Тело Петра III, покоившееся в Александро-Невской лавре, вынуто из гроба и переложено в новый гроб, на который Павлом собственноручно возложена корона Российской империи: опальный отец нового императора посмертно коронован.
Переворота 1762 года не было. Убийства тоже не было.
Гроб торжественно перенесен в Зимний дворец и поставлен рядом с гробом Екатерины; затем оба погребены в Петропавловской крепости.
Последствия переворота 1762 года также считать небывшими.
Четырежды — в 1801, 1802, 1812, 1825-м — на жизненном горизонте Александра Павловича возникал странноватый монах Авель.
Брат Авель пророчествовал.
В напечатанном «Русской Стариной» (с досадными выпусками «некоторых мистических измышлений»[55]) «Житии и страданиях отца и монаха Авеля» о начале его пророческой деятельности сказано так:
«…пришел в самую северную страну и вселился там в Валаамский монастырь, который Новогородской и Санкт-Петербургской епархий, Сердобольской округи… В то время в нем был начальник игумен Назарей: жизни духовной и разум в нем здравый. И принял он отца Авеля в свой монастырь как должно, со всякою любовию; дал ему келью и послушания и вся потребная; потом же приказал ему ходить вкупе с братиею в церковь, и в трапезу, и во вся нужная послушания. Отец же Авель пожил в монастыре токмо един год, вникая и присматривая всю монастырскую жизнь и весь духовный чин и благочестие, и видя во всем порядок и совершенство, как в древле было в монастырях, и похвали о сем Бога и Божию Матерь».[56]
После переселения тридцатилетнего Авеля в пустынь (что само по себе удивительно: благословение на жительство в пустыни получали лишь немногие опытные, «искушенные» монахи; отнюдь не послушники) у него начались борения с врагом, в которых он «показался страшный воин».
«По сему же», в октябре 1785-го, «взяли отца Авеля два духа… и рекоша ему: „буди ты новый Адам и древний отец Дадамей, и напиши, яже видел еси: и скажи, яже слышал еси“».
Очевидно, Авель (тогда он носил еще мирское имя — Василий Васильев — и звание выходца из деревни Акулово Алексинского уезда Тульской губернии) обо всем рассказал настоятелю; сразу после видения ему было велено вернуться из пустыни к монастырскому общежитию. Здесь ему было новое видение, в церкви Успения Пресвятой Богородицы, а вслед за тем он вышел из Валаамского монастыря, «тако ему велено действом [той силы, которую сообщили ему два духа]; сказывать и проповедывать тайны Божия и страшный Суд Его».

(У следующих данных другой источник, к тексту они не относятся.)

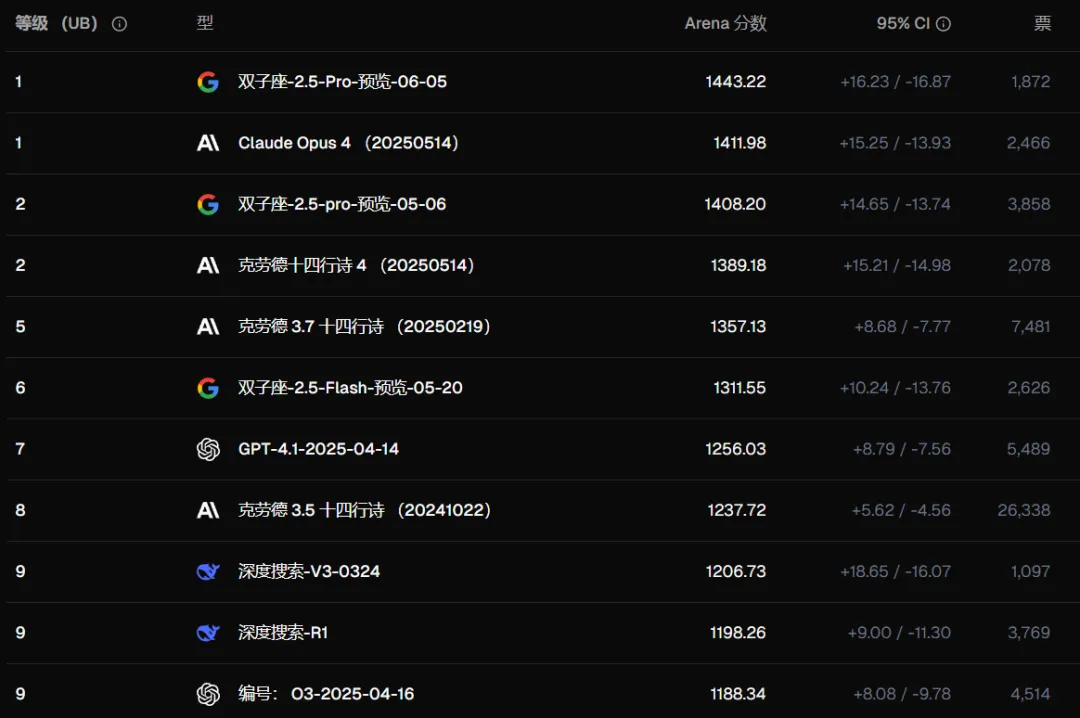
Task: Click the Google logo for 双子座-2.5-Flash-预览-05-20
Action: tap(208, 388)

Девять лет он странствовал, пока в 1794-м не водворился в костромском монастыре Святого Николая Чудотворца, где и составил первую из своих «мудрых и премудрых» книг, касавшихся до будущности русских царей и русской державы.
Авеля легко можно было принять за одного из множества бродячих прорицателей, наводнявших тогдашнюю Россию.

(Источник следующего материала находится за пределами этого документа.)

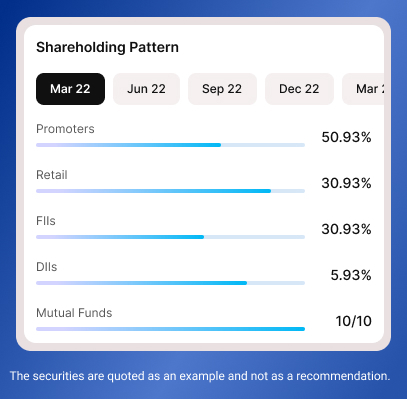407x399 pixels.
Task: Click the Shareholding Pattern heading
Action: (107, 47)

Самым знаменитым легионером этого пророчествующего легиона был скопческий отец-искупитель Кондратий Селиванов, как раз в 1795-м бежавший из Сибири и в начале странных дней Павла Первого объявившийся в Московии. Он именовал себя Государем Петром Феодоровичем; рассказывал, как был приговорен к смерти распутной женой Екатериной за святую неспособность к блуднобрачной жизни; как чудесно спасся в Европах; как в конце концов перебрался на жительство в Орловскую губернию, где ждали его матушка-императрица Елисавета Петровна, граф Чернышов, княгиня Дашкова и прочие верные слуги престола, которым не стало житья в Петрограде. Тем временем Екатерина сошлась с врагом рода человеческого, прижила от него сына, чтобы выучить в Российской академии, а затем отправить в Париж, где «со своими способностями [он] вышел в императоры».[57]

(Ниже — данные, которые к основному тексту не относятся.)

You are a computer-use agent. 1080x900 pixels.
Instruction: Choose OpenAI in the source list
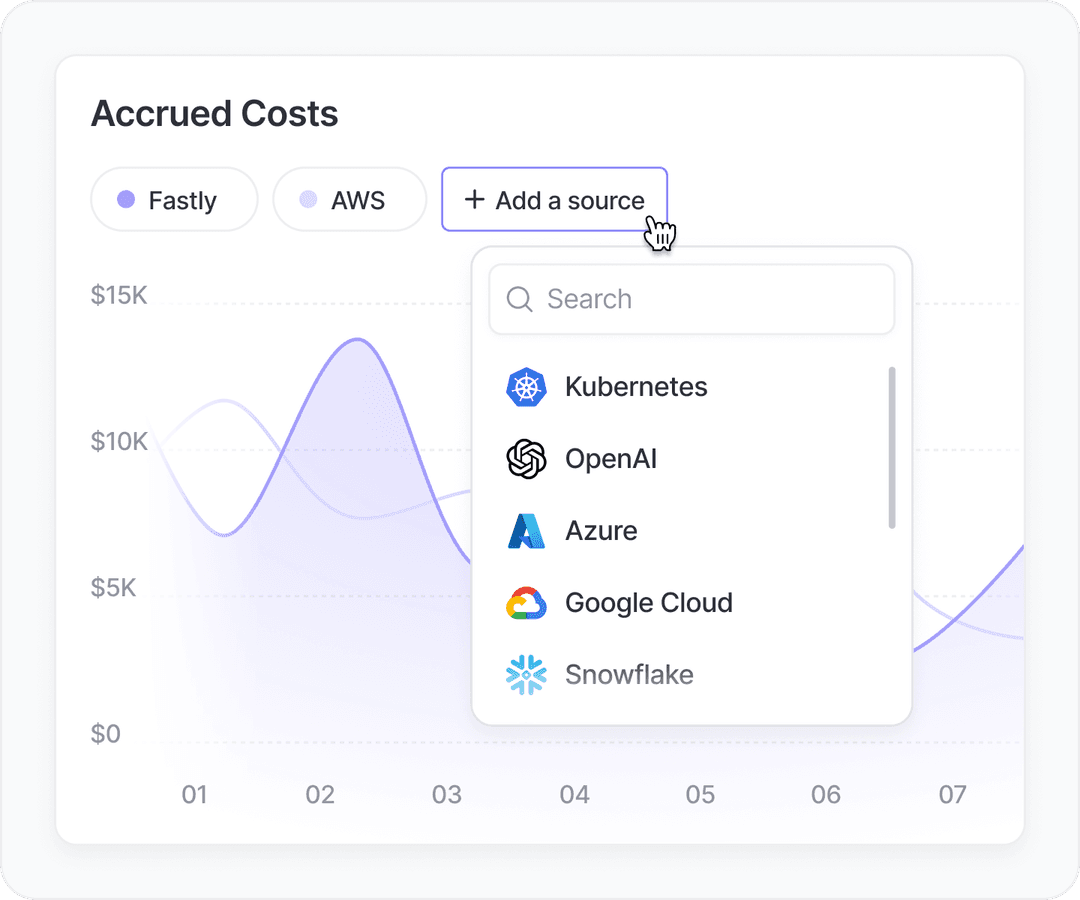(611, 459)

В первой половине 1797-го арестованный отец-искупитель был доставлен в столицу и удостоен встречи с сумрачным царем Павлом и его ангелоподобным сыном Александром; в позднейших «Страдах великого искупителя»[58] Селиванов так описывал знаменательную встречу:
— Правда ли, старик, что ты мой отец? — спросил Павел I Селиванова.
— Я греху не отец.
— Отец, я хотел уготовать тебе золотой венец, а теперь прикажу посадить тебя в каменный мешок…
— Павел, Павел. Я хотел было жизнь твою исправить, а за это накажу тебя лютою смертью.[59]
Встреча закончилась для Селиванова плачевно; только 6 марта 1802 года Александр Павлович — уже не великий князь, а русский царь — выпустит Селиванова из смирительного дома при Обуховской больнице, чтобы встретиться с ним впоследствии перед самым Аустерлицем.